[EXERCISE BRIEF]
Go through the records underneath and write each one out again exactly.

[INPUT FOR THIS TASK]
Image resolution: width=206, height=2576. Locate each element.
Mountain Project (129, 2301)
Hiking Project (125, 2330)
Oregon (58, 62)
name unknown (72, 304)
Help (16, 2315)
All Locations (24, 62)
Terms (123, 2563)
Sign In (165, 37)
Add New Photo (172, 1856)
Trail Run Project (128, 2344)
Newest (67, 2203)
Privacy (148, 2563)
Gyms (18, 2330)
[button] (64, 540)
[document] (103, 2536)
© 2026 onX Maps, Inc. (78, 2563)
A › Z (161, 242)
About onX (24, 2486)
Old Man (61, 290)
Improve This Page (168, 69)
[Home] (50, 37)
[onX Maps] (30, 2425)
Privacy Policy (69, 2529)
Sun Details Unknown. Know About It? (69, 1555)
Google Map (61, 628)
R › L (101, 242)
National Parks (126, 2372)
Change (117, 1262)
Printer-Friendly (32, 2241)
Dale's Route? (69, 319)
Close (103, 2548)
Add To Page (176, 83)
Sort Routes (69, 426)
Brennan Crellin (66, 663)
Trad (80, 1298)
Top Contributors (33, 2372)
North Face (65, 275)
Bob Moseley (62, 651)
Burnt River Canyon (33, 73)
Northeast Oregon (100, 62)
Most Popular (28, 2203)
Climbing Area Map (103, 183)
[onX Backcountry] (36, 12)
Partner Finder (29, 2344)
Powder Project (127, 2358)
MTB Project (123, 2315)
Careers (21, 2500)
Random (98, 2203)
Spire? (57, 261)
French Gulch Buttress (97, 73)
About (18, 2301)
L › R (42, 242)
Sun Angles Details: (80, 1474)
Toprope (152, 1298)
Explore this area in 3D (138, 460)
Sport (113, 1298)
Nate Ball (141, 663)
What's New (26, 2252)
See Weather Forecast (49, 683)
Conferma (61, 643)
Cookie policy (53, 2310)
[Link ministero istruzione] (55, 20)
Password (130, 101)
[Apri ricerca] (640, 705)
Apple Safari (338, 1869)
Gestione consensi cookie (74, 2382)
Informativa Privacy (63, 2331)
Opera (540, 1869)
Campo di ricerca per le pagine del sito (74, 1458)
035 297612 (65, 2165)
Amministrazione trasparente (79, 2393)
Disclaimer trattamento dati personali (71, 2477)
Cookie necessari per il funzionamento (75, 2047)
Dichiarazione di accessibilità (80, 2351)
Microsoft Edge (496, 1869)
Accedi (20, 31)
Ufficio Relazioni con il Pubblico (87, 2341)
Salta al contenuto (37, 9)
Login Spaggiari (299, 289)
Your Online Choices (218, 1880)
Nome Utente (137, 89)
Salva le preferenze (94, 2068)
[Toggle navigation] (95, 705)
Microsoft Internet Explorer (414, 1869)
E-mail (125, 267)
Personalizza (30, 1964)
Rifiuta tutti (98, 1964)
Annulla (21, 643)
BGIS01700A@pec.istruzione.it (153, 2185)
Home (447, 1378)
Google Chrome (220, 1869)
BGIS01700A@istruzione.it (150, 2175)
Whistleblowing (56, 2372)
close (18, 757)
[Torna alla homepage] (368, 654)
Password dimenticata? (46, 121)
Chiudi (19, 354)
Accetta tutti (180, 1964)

[ANSWER AREA]
Image resolution: width=206, height=2576. Locate each element.
Mountain Project (129, 2301)
Hiking Project (125, 2330)
Oregon (58, 62)
name unknown (72, 304)
Help (16, 2315)
All Locations (24, 62)
Terms (123, 2563)
Sign In (165, 37)
Add New Photo (172, 1856)
Trail Run Project (128, 2344)
Newest (67, 2203)
Privacy (148, 2563)
Gyms (18, 2330)
[button] (64, 540)
[document] (103, 2536)
© 2026 onX Maps, Inc. (78, 2563)
A › Z (161, 242)
About onX (24, 2486)
Old Man (61, 290)
Improve This Page (168, 69)
[Home] (50, 37)
[onX Maps] (30, 2425)
Privacy Policy (69, 2529)
Sun Details Unknown. Know About It? (69, 1555)
Google Map (61, 628)
R › L (101, 242)
National Parks (126, 2372)
Change (117, 1262)
Printer-Friendly (32, 2241)
Dale's Route? (69, 319)
Close (103, 2548)
Add To Page (176, 83)
Sort Routes (69, 426)
Brennan Crellin (66, 663)
Trad (80, 1298)
Top Contributors (33, 2372)
North Face (65, 275)
Bob Moseley (62, 651)
Burnt River Canyon (33, 73)
Northeast Oregon (100, 62)
Most Popular (28, 2203)
Climbing Area Map (103, 183)
[onX Backcountry] (36, 12)
Partner Finder (29, 2344)
Powder Project (127, 2358)
MTB Project (123, 2315)
Careers (21, 2500)
Random (98, 2203)
Spire? (57, 261)
French Gulch Buttress (97, 73)
About (18, 2301)
L › R (42, 242)
Sun Angles Details: (80, 1474)
Toprope (152, 1298)
Explore this area in 3D (138, 460)
Sport (113, 1298)
Nate Ball (141, 663)
What's New (26, 2252)
See Weather Forecast (49, 683)
Conferma (61, 643)
Cookie policy (53, 2310)
[Link ministero istruzione] (55, 20)
Password (130, 101)
[Apri ricerca] (640, 705)
Apple Safari (338, 1869)
Gestione consensi cookie (74, 2382)
Informativa Privacy (63, 2331)
Opera (540, 1869)
Campo di ricerca per le pagine del sito (74, 1458)
035 297612 (65, 2165)
Amministrazione trasparente (79, 2393)
Disclaimer trattamento dati personali (71, 2477)
Cookie necessari per il funzionamento (75, 2047)
Dichiarazione di accessibilità (80, 2351)
Microsoft Edge (496, 1869)
Accedi (20, 31)
Ufficio Relazioni con il Pubblico (87, 2341)
Salta al contenuto (37, 9)
Login Spaggiari (299, 289)
Your Online Choices (218, 1880)
Nome Utente (137, 89)
Salva le preferenze (94, 2068)
[Toggle navigation] (95, 705)
Microsoft Internet Explorer (414, 1869)
E-mail (125, 267)
Personalizza (30, 1964)
Rifiuta tutti (98, 1964)
Annulla (21, 643)
BGIS01700A@pec.istruzione.it (153, 2185)
Home (447, 1378)
Google Chrome (220, 1869)
BGIS01700A@istruzione.it (150, 2175)
Whistleblowing (56, 2372)
close (18, 757)
[Torna alla homepage] (368, 654)
Password dimenticata? (46, 121)
Chiudi (19, 354)
Accetta tutti (180, 1964)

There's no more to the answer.